This is the seventh in a series of blogs on the “AI is here.” podcasts. Each blog in the series will highlight the insights from a specific industry leader as they describe how their organization is deriving significant value from AI today.
In this edition of the “AI is here.” podcast, Dan Faggella, Founder and CEO, of market research and publishing company Emerj, speaks with Caroline Gorski, CEO – R2 Factory at Rolls Royce. Gorski discusses how Rolls Royce is using AI to strengthen the supply chain and to optimize for cost and quality, while reducing risk and improving sustainability.
The fragility of global supply chains, particularly for complex processes, has had a significant impact on manufacturers. That fragility has increased over the last 2-3 years, but now AI is being used to harden the supply chain and to move from simply optimizing for cost reductions and lowering risk to optimizing for sustainability and reducing carbon emissions.
As an example of this fragility, Gorski cites a Harvard Business Review survey, which looked at 100 OEMs in the high tech, automotive, and consumer goods space with supply chain partners that operate across the US, China, and Taiwan. The goal of the survey was to identify how many of them are at risk of climate driven disruption due to forest fires, flooding, hurricanes, etc., and how many of those have continuity plans in place to mitigate those disruptions. The answer was that only 11% have resiliency plans in place, meaning that 89% are at risk from natural events that are occurring at an increasing rate.

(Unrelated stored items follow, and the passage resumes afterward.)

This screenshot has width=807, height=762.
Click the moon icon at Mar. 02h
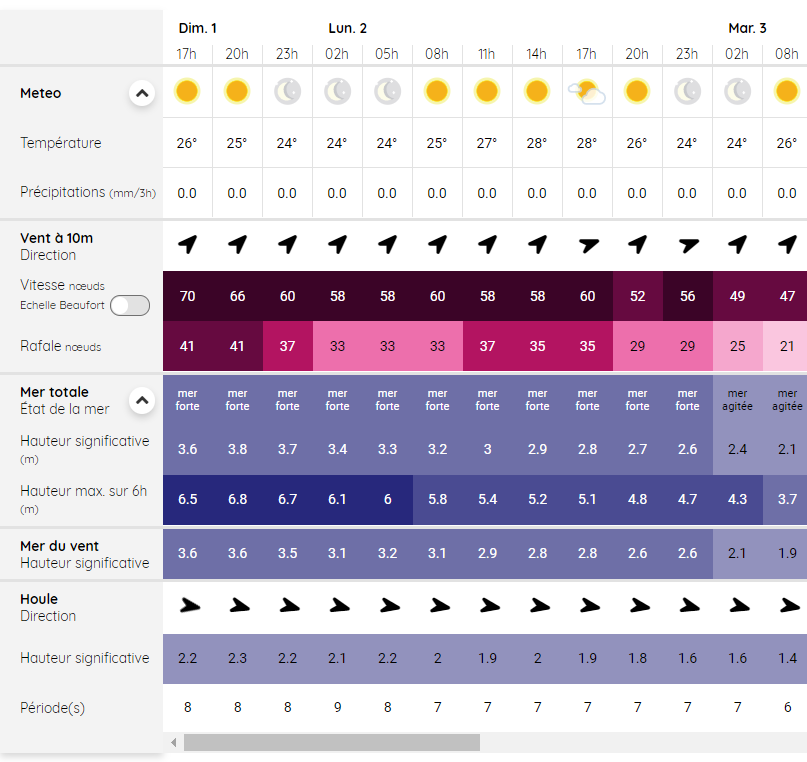point(737,92)
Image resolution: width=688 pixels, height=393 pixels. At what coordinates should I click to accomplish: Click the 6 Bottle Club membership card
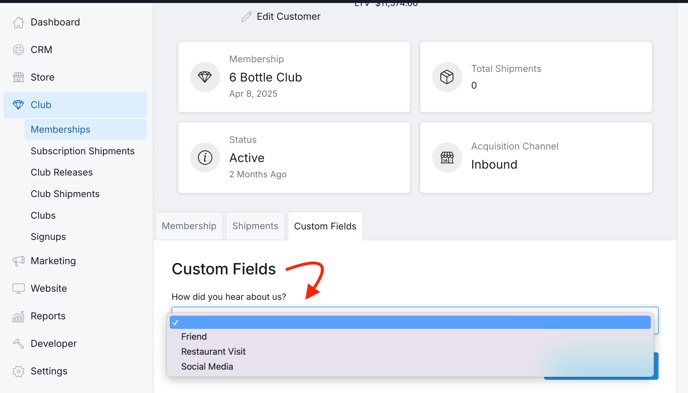click(x=294, y=77)

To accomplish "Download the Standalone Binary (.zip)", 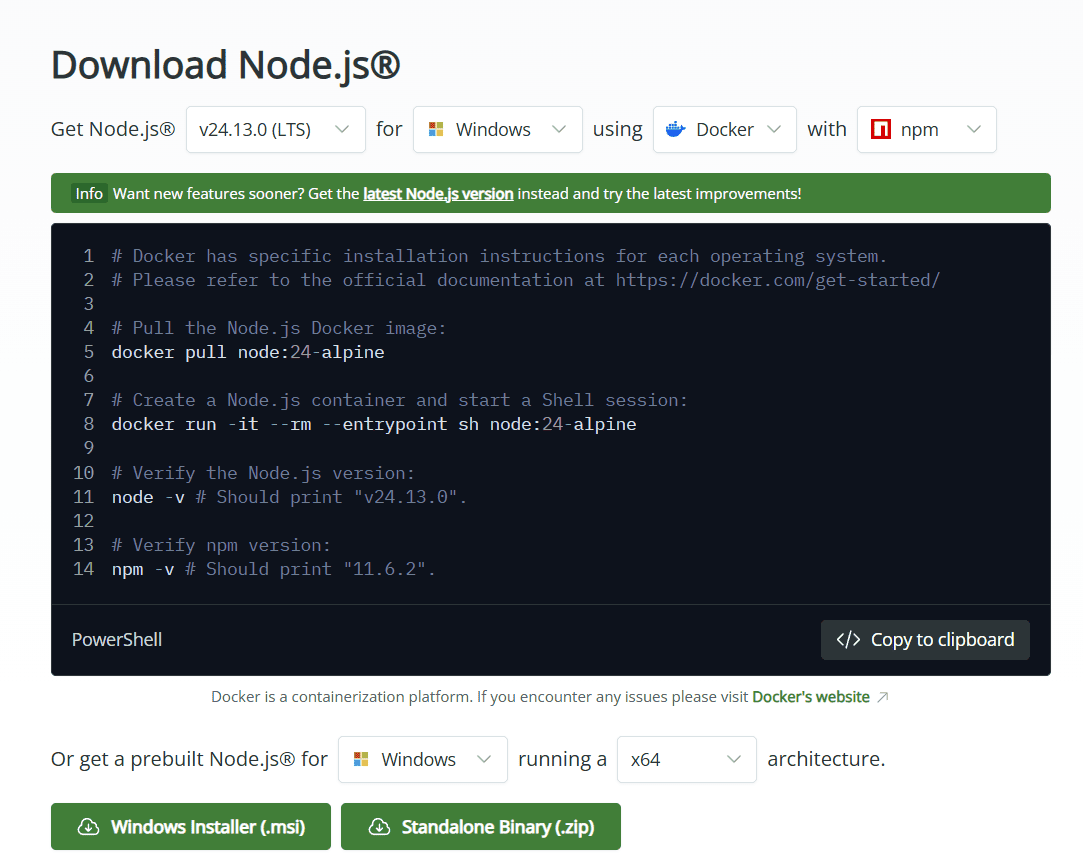I will click(x=480, y=827).
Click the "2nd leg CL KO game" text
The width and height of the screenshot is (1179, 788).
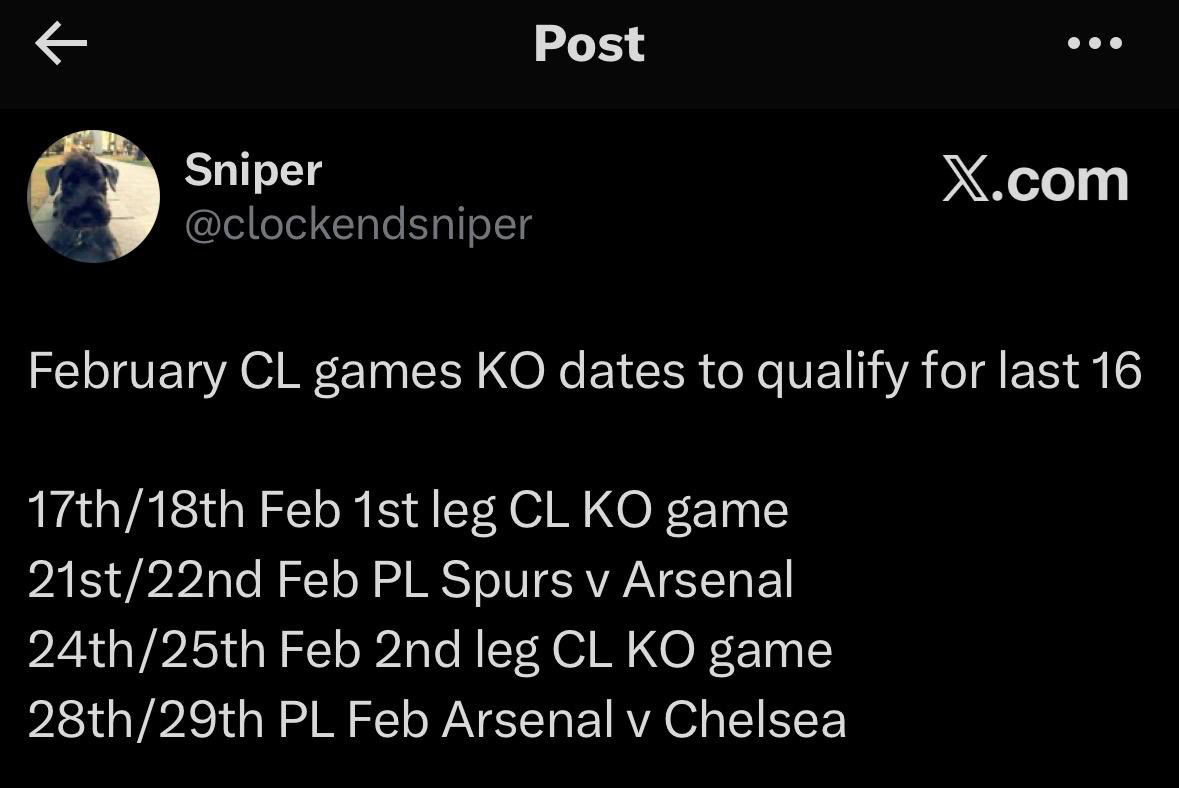click(603, 651)
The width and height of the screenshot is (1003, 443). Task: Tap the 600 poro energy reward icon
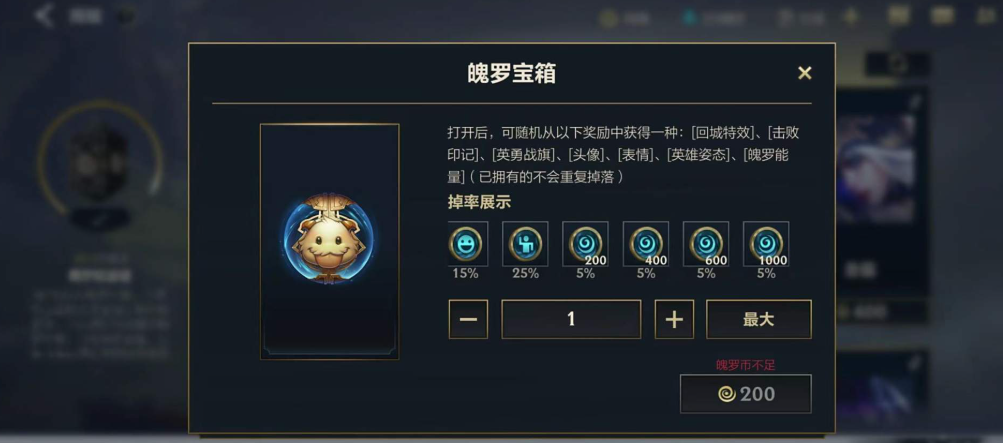pyautogui.click(x=706, y=244)
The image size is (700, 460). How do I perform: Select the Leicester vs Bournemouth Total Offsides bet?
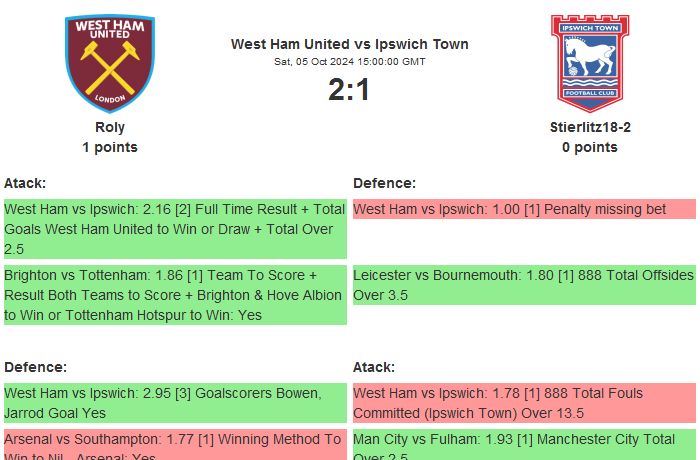tap(524, 285)
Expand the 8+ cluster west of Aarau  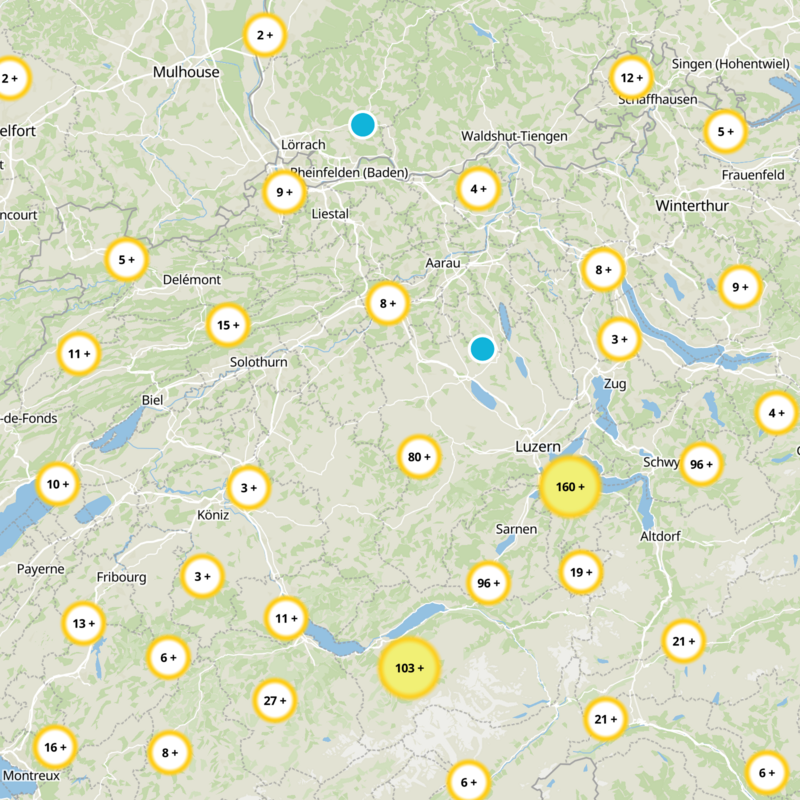387,302
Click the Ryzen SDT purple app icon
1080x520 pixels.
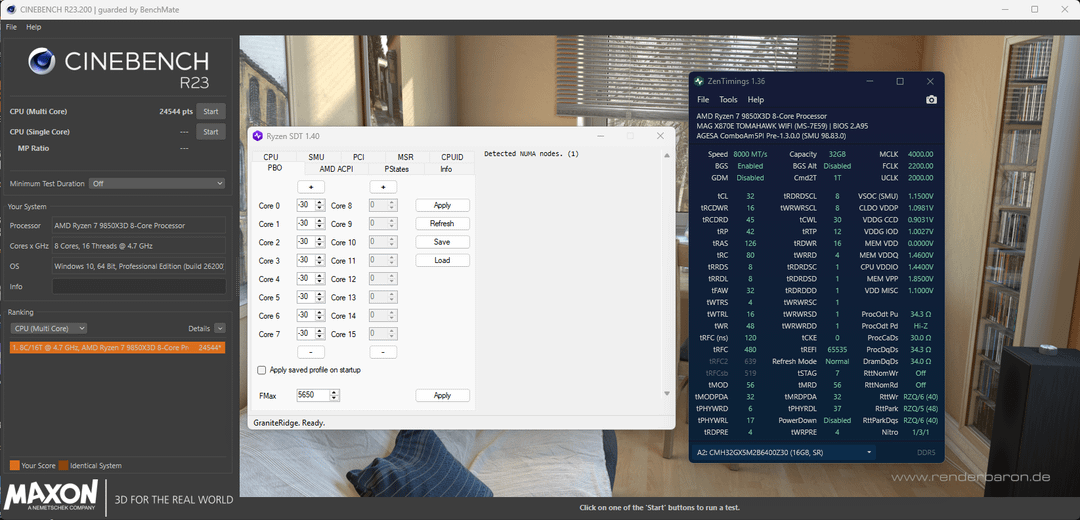(257, 136)
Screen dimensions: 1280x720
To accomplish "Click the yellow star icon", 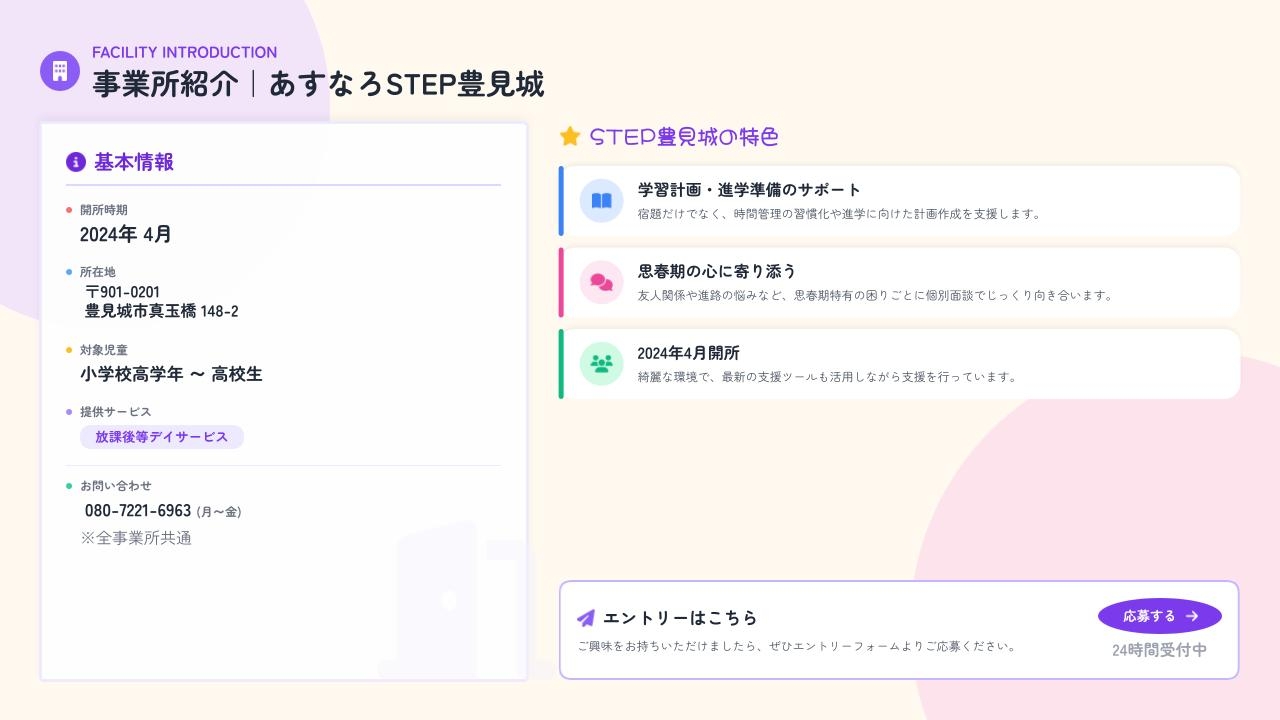I will tap(570, 137).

Further compounding the problem is that the costs of shipping have gone up an average of 25% in the past year. This has largely been due to a combination of fuel price increases, local lockdowns, and spikes in demand.
Finally, in 2020 the demand for goods in the US grew 17% while demand for services dropped by 2%. This marks the first time since 1929 that the demand for goods went up while demand for services shrank. The pressure on supply chains to continue delivering materials is only going to increase.
AI and large language models can help manufacturers better manage their supply chains to reduce costs, manage risk, and improve sustainability.
Rolls Royce is an example of an organization that has been successfully using AI to manage supply chain challenges. As a manufacturer of large, complex systems, Rolls Royce has significant supply chain challenges. According to Gorski, building airplane engines for their civil aerospace division requires sourcing:
- Almost £3.3 B of materials per year (£13 Million per day)
- Utilizing more than 5,000 vendors
- Sourcing over 50,000 parts
One of their biggest challenges was using data that is not easily machine readable. Ingesting engineering drawings, mathematical notations, and other unstructured data was an extremely difficult, but necessary step for them to be able to unify their analysis of sourceable materials. Once the data was in the system they were able to analyze it and use the results to augment human decision makers. Those humans then took updated data, such as negotiated prices, and put that new information back into the system for further analysis.
Ultimately this allowed Rolls Royce to harden their supply chain and to see significant cost savings. According to Gorski, their use of AI enabled them to save £180 million on a single family of sourced products. Overall they reduced their spending by 15%.
Beyond just cost savings, they were able to significantly enhance their sustainability practices. Their use of AI resulted in the reduction of the carbon footprint of sourced materials by 40%, which is equivalent to saving 100,000 trees.